#### [Things to do]
#1 Please transcribe the passage about the IRS report from "Those who are" to "income tax return.".
#2 Answer these questions from the passage about the IRS report:
(a) How much did individuals receive in excess advance payments?
(b) By what date had the IRS processed around 1.4 million tax returns?
(c) What other name does the passage give for Form 1095-A?

#### [Passage]
•••
The Internal Revenue Service paid out over $572 million in excess Obamacare tax credits and sent incorrect forms to over half a million individuals due to a computer programming error, according a new government report.
The report released by the Treasury Inspector General for Tax Administration on Tuesday inspected the interim results of the IRS’s verification of Obamacare’s Premium Tax Credits, which were created to assist low or medium-income individuals and families to purchase health insurance in the marketplace.
Those who are eligible to receive tax credits under Obamacare can choose to have their credits paid either directly to their health insurance provider as a partial payment towards their monthly premiums—known as the Advance Premium Tax Credit—or can receive the tax credits as one lump sum on their annual income tax return.
According to the IRS, $11 billion worth of tax credits were paid in advance to insurers for fiscal year 2014. By March 26, 2015, the IRS processed around 1.4 million tax returns that showed $4.4 billion in credits, bringing the total to more than $15 billion for 2014. Individuals claimed more than $240 million in additional premium credits and received $572 million in excess advance payments, according to the agency.
The inspection also brought to light a computer programming error that led to more than half a million individuals receiving incorrect health insurance forms.
Incorrect versions of the Health Insurance Marketplace Form, or Form 1095-A, were sent out to 800,000 individuals who participated in Obamacare’s federal exchange.
•••
#### [Information supplied]
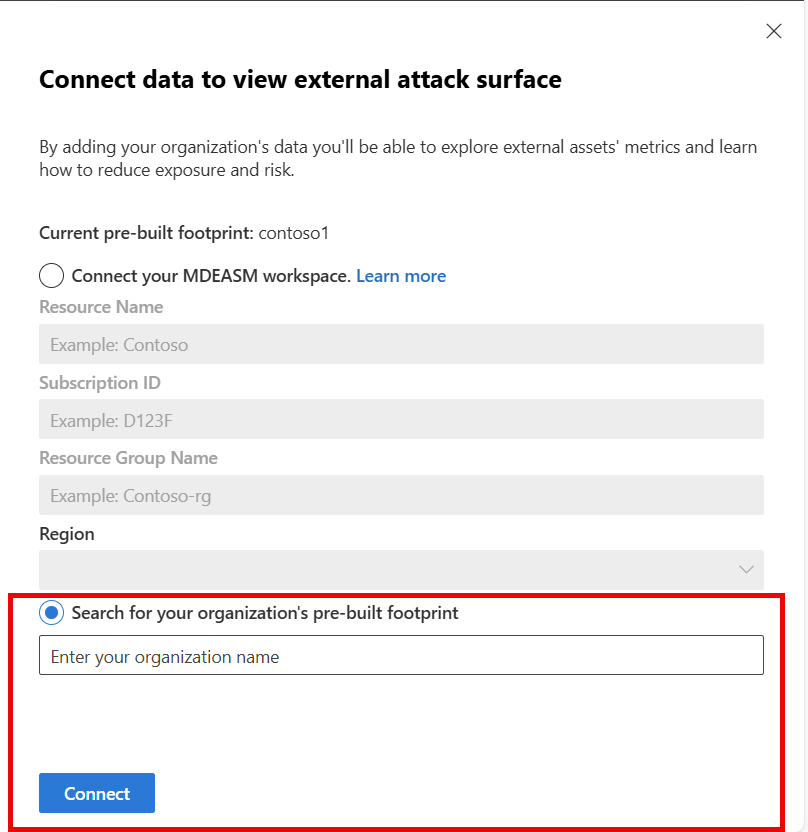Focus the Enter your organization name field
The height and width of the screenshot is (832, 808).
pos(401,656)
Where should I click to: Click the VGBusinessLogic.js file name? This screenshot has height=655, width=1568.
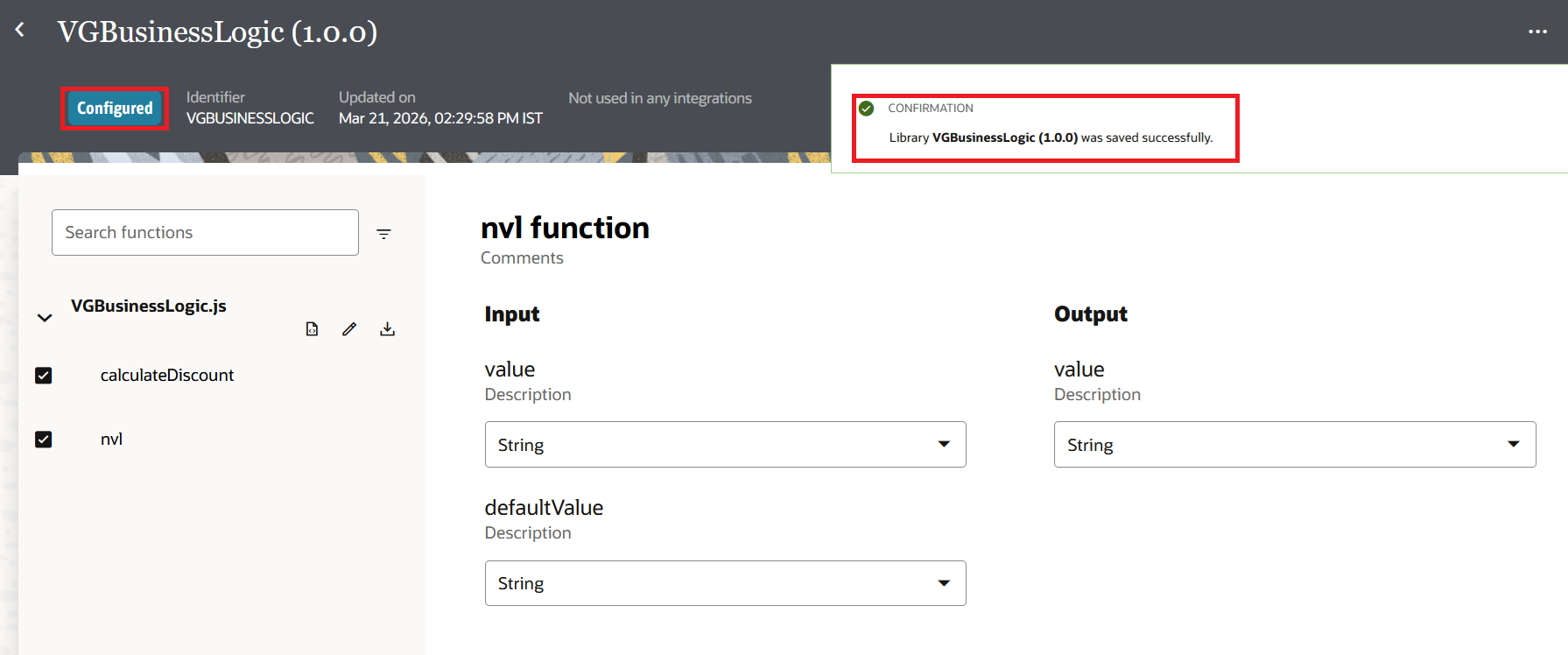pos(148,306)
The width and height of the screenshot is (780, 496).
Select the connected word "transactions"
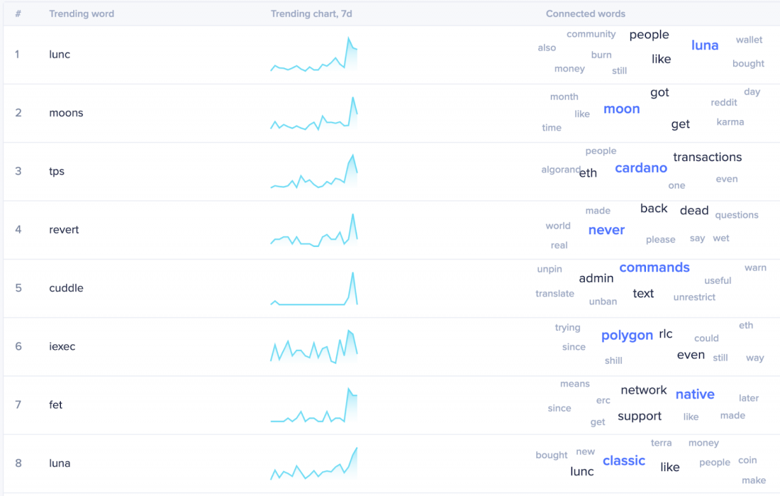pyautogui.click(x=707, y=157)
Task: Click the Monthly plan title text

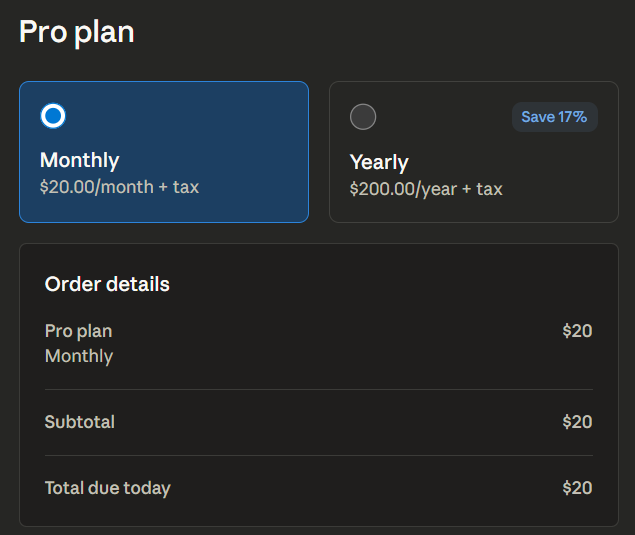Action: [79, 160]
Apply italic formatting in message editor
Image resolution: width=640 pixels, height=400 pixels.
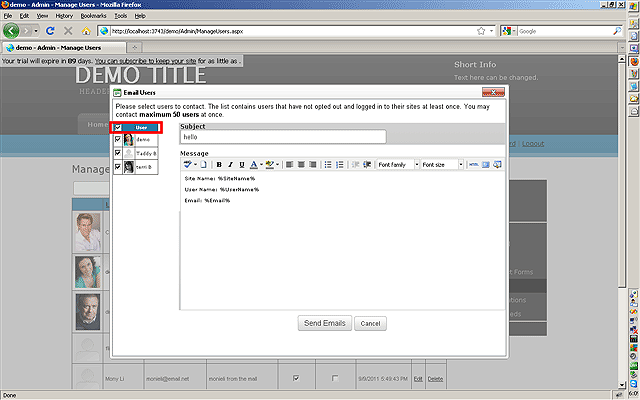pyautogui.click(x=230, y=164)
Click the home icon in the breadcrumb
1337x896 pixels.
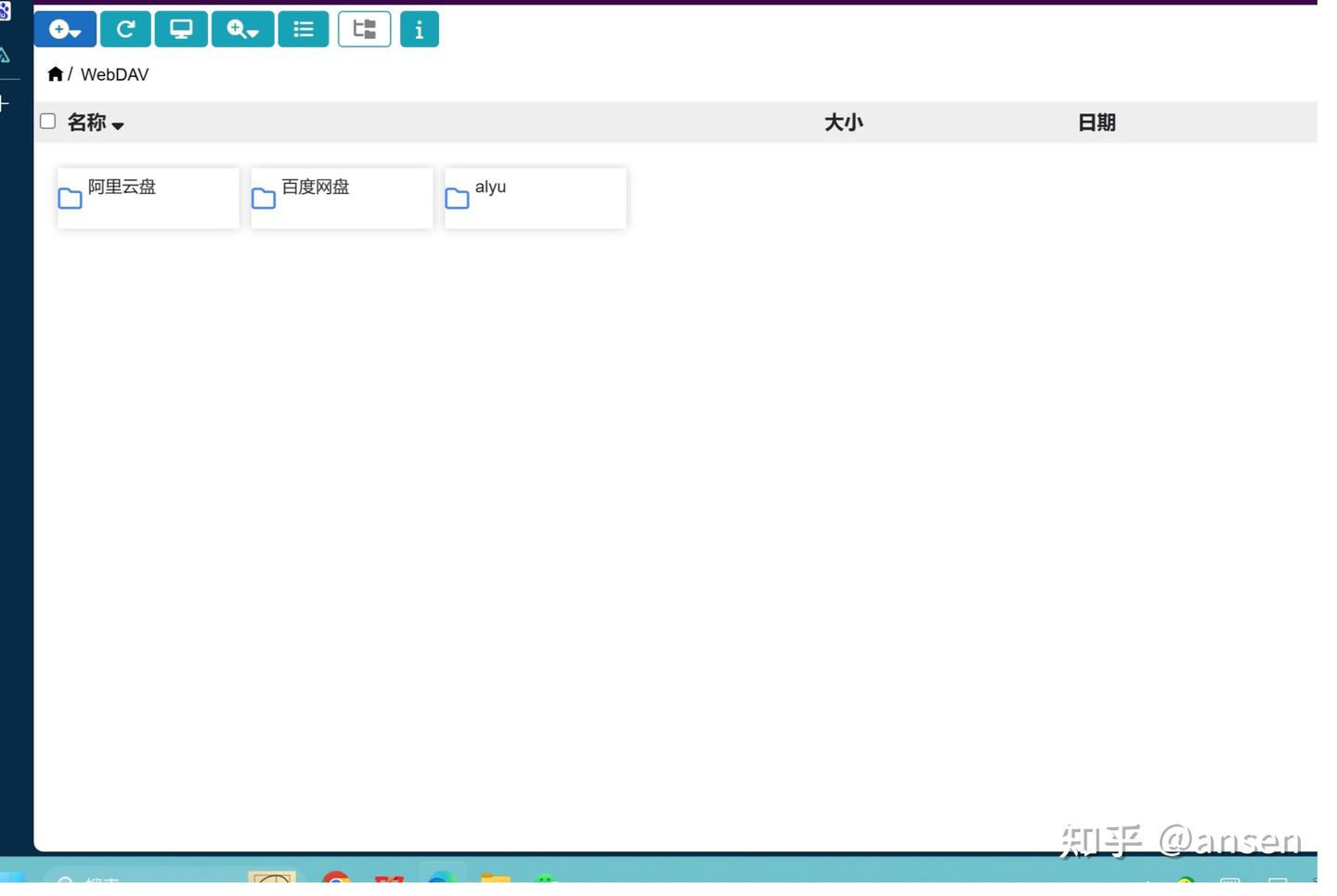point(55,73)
•••
#### [Answers by item]
#1
Those who are eligible to receive tax credits under Obamacare can choose to have their credits paid either directly to their health insurance provider as a partial payment towards their monthly premiums—known as the Advance Premium Tax Credit—or can receive the tax credits as one lump sum on their annual income tax return.

#2
(a) $572 million
(b) March 26, 2015
(c) The Health Insurance Marketplace Form